Read the data below line by line and copy each one with "will" in it.

● ● ● ●

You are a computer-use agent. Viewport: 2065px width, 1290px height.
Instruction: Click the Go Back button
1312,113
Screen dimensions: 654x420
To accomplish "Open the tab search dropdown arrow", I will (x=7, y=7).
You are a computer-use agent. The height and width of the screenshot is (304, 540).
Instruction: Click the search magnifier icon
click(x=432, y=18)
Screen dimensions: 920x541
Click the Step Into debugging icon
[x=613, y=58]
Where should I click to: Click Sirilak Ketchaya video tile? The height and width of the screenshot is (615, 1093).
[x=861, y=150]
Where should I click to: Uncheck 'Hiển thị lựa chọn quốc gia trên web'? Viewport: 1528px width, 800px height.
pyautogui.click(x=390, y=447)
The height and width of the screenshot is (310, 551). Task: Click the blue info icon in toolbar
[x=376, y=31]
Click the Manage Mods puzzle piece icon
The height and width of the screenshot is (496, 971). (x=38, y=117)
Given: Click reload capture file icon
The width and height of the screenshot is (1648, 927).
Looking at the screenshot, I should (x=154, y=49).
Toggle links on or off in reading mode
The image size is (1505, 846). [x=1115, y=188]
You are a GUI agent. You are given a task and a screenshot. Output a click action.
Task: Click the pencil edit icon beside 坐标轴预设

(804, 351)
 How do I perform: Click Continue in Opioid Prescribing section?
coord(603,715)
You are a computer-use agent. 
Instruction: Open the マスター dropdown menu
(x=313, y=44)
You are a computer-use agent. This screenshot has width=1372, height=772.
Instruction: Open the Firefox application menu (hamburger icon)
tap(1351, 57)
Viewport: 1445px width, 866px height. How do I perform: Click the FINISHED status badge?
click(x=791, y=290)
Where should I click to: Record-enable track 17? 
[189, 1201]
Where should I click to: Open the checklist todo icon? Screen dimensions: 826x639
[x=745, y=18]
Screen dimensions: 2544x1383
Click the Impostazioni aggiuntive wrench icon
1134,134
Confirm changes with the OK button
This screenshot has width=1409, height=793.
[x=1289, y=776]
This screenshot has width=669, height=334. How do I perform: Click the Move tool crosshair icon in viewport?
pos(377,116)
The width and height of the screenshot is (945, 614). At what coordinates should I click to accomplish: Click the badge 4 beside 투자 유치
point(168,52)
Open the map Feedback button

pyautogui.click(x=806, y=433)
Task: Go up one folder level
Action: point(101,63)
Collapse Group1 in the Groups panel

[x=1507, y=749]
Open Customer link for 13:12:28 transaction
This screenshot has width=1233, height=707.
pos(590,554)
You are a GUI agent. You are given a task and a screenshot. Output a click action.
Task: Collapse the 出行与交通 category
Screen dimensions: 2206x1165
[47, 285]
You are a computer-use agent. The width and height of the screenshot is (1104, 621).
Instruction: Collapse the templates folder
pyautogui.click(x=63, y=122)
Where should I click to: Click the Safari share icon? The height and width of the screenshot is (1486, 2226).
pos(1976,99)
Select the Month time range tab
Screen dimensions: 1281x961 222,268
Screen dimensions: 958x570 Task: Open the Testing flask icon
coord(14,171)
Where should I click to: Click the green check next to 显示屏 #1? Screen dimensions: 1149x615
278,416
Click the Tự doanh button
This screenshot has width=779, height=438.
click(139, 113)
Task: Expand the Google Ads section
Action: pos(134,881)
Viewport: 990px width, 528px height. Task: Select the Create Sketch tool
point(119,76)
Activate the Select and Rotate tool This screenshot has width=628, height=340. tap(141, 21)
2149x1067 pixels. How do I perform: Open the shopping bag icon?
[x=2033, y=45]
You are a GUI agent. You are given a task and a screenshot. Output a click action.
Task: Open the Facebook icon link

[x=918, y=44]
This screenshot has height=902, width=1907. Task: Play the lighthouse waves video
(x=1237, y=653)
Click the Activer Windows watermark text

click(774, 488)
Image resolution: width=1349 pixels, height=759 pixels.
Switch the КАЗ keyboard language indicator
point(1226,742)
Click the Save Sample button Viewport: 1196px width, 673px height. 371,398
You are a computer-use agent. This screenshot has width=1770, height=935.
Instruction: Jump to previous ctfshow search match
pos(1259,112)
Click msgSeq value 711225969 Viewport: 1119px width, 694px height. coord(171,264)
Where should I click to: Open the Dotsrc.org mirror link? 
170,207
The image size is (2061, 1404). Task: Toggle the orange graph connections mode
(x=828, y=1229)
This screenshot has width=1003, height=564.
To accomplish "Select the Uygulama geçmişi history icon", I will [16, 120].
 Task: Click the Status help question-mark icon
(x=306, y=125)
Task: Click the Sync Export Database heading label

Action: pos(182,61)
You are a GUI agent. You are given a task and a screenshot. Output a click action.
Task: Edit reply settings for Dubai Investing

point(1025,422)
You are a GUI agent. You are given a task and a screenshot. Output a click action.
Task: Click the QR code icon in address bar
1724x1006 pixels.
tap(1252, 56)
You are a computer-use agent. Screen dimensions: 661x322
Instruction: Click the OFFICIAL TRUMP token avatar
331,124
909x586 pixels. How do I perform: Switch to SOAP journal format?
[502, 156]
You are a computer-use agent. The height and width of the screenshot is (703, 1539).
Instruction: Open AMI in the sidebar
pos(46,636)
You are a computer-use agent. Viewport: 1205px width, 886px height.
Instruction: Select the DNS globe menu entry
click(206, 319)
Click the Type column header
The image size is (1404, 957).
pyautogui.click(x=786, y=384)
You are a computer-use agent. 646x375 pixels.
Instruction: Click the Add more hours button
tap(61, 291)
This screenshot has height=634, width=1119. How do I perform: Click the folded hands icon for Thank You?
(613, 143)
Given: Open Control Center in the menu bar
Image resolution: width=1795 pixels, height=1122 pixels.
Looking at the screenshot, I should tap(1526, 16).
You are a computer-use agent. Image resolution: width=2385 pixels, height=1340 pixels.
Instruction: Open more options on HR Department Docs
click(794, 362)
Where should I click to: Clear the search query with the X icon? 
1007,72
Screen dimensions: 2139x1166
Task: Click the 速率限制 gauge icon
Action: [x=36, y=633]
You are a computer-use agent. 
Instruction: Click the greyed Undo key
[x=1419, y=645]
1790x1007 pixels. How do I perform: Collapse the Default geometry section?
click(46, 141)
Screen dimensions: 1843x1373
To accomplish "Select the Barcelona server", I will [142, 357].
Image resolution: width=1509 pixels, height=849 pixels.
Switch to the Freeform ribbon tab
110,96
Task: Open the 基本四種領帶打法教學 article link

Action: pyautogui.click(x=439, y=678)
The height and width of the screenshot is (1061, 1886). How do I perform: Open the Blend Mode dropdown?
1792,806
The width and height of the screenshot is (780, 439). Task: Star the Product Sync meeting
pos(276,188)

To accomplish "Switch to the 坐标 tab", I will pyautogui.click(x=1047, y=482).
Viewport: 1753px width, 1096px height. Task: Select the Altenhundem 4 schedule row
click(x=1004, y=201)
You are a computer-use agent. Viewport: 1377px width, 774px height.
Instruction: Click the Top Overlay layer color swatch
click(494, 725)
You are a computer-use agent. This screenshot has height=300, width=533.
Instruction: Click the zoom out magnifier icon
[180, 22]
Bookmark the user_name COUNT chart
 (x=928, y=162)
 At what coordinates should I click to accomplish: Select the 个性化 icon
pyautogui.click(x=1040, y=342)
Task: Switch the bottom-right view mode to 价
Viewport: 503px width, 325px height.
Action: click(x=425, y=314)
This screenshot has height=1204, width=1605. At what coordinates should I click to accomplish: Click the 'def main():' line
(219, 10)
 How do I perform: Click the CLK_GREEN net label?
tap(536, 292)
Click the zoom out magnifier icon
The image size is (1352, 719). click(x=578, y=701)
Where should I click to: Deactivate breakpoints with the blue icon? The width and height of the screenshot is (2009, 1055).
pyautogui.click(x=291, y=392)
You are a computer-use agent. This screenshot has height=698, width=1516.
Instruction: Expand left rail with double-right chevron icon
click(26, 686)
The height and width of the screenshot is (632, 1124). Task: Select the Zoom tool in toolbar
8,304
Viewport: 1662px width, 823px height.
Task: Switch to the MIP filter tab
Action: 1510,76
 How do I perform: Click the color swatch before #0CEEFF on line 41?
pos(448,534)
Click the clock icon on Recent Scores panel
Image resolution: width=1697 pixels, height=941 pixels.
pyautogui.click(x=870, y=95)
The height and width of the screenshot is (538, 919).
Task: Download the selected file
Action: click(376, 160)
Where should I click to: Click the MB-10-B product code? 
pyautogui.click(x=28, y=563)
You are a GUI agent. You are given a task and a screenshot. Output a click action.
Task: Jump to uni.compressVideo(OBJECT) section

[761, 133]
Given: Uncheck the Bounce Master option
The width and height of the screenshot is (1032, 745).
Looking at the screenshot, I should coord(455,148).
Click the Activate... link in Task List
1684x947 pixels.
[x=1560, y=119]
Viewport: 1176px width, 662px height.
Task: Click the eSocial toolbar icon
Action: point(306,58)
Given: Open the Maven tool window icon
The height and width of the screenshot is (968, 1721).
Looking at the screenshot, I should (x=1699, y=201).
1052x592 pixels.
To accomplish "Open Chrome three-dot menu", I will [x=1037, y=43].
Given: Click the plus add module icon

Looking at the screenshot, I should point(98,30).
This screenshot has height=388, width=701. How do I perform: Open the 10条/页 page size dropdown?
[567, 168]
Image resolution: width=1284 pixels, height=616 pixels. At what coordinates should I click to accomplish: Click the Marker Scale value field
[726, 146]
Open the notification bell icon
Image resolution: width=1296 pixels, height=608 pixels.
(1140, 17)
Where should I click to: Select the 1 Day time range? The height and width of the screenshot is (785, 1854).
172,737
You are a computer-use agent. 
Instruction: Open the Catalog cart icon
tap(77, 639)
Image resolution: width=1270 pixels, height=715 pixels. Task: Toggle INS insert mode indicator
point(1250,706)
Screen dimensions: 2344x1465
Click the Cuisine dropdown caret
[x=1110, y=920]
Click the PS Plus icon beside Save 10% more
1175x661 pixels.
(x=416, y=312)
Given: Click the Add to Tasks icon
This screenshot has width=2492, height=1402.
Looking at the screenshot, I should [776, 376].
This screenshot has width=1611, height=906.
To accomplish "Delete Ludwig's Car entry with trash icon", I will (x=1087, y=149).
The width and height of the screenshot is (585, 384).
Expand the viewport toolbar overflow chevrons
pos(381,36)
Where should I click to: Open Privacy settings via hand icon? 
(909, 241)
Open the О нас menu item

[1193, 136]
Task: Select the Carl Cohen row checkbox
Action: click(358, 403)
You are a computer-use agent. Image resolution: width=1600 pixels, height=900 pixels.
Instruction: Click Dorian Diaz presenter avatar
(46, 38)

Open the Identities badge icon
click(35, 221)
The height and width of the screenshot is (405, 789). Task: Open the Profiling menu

● ● ● ●

WRITTEN SOLUTION:
To accomplish "Open the tab search dropdown arrow", I will (x=7, y=7).
To accomplish "Select the Uygulama geçmişi history icon", I will [16, 120].
To accomplish "Select the Barcelona server", I will [142, 357].
To accomplish "Switch to the 坐标 tab", I will pyautogui.click(x=1047, y=482).
To accomplish "Open Chrome three-dot menu", I will [x=1037, y=43].
To accomplish "Delete Ludwig's Car entry with trash icon", I will (x=1087, y=149).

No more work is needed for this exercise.